Following a speech from retired NBA star Yao Ming, Walker reeled off a litany of complaints over China’s business environment. These included intellectual property theft, subsidies, China’s nearly $1tn trade surplus with the rest of the world, “arbitrary legal enforcement” and blocked or limited foreign investment. China “remains one of the most closed major economies in the world for both trade and investment”, he said, and America wanted it to open “in a fair way”.

The next speaker, Chen Jing, president of the government-affiliated Shanghai People’s Association for Friendship with Foreign Countries, could not resist going off script. “To counter the wrongful remarks on China-US trade just made by the consul-general,” he began in Mandarin.

Before the interpreter had time to translate, a wave of applause had already broken across the audience, which included many native speakers employed by American companies. Chen recounted praise for Shanghai’s Disneyland on a visit to Disney’s headquarters in Los Angeles two years ago.

“Then I went to San Francisco, to Tesla’s gigafactory, and they told me the best Tesla gigafactory in the world is in Shanghai,” he said. “So I want to ask the consul general . . . does this mean that trade is unequal, the business environment in China is not good, and Shanghai does not have equal conditions for the development of US-funded companies?”

Compared with the rhetorical clashes of America 2025, such a debate might seem unremarkable in tone, even restrained. But in China, where public discourse is carefully rehearsed, it amounted to an extraordinarily open exchange.

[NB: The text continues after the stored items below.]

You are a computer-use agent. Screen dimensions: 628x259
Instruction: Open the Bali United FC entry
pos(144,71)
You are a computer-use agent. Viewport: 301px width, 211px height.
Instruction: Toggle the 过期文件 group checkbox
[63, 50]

It points to the challenges facing the groups that represent international businesses in China. For decades, the foreign chambers have been at the vanguard of globalisation as the country reopened, advocating reform and lobbying for more trade through dialogue and consultation. Each year, they produced in-depth reports on behalf of their members that laid out requests for change, in line with expectations of further internationalisation.

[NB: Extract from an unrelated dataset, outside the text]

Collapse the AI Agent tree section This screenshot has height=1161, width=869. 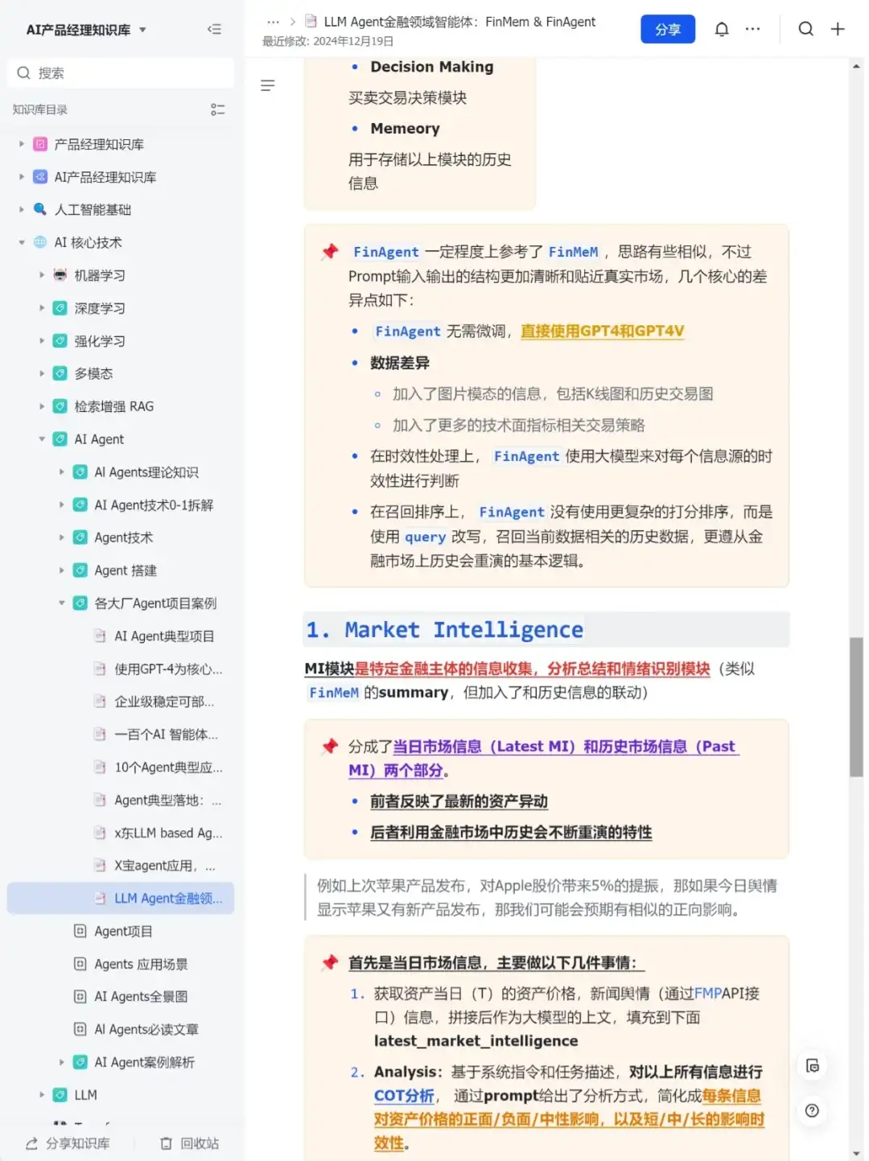point(42,439)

They now face an entirely different environment, marked by a more closed mainland and a trade war that has threatened to strand businesses in no man’s land. Although the requests for change continue, there are few signs of overarching convergence between China and the west.

Engagement, too, has become more challenging. There have always been limits on the impact of this: many of the requested changes would in effect amount to a reworking of the structure of the economy. But the difficulties are clearer.

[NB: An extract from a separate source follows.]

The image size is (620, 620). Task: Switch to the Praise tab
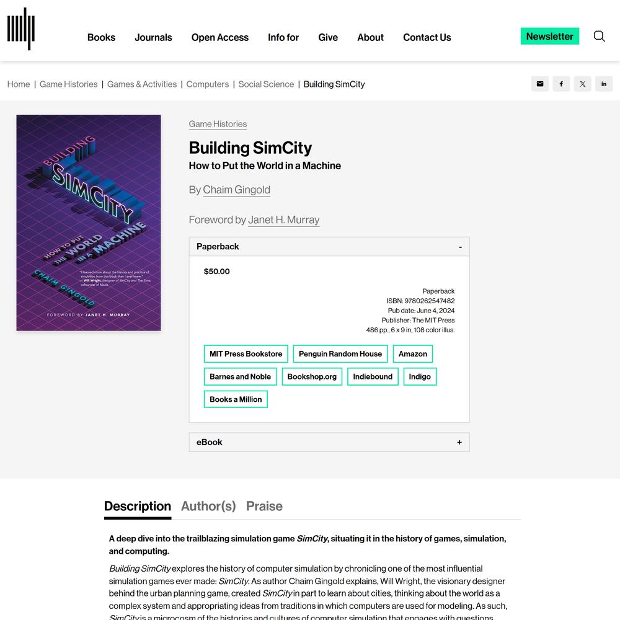(264, 506)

Carlo D’Andrea, chair of the European Union Chamber of Commerce in Shanghai, says engagement can still work, pointing to the example of “ambiguous” rules on cross-border data transfers that meetings with officials by the European chamber and governments helped to address.

His chamber has met with the mayor of Shanghai and leaders of three of its most important districts. But neither the European nor the American chamber has had a direct meeting with Chen Jining, the powerful party secretary of Shanghai and a member of China’s 24-person Politburo in Beijing. In a statement, the American Chamber said this was not indicative of a lack of engagement, given it typically meets with other government officials.

The Danish chamber met Chen last August. Simon Lichtenberg, chair, says his organisation does not “publicise” its requirements and seeks meetings with officials which have specific responsibilities for the issues it wants to address.

In China’s political system, it is not always straightforward to assess who to lobby, or how changes would be practically implemented. When asked about the effectiveness of the Shanghai American Chamber’s meetings with officials, its chair Jeffrey Lehman, dressed in black tie just ahead of the ball, struck a philosophical tone. “You know Pascal’s wager?’ he replied, in reference to the maxim that it is best to believe in God whether he exists or not.

“We can’t know for sure whether the people we’re speaking to have power and influence, but they might, and that possibility is a reason for us to keep doing what we’re doing.”